Description of the task: Restate the records in full, keeping every word as it is.

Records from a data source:
==========

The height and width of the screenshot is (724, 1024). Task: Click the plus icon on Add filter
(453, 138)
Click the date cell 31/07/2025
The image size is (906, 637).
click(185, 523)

==========

Written answer:
The height and width of the screenshot is (724, 1024). Task: Click the plus icon on Add filter
(453, 138)
Click the date cell 31/07/2025
The image size is (906, 637).
click(185, 523)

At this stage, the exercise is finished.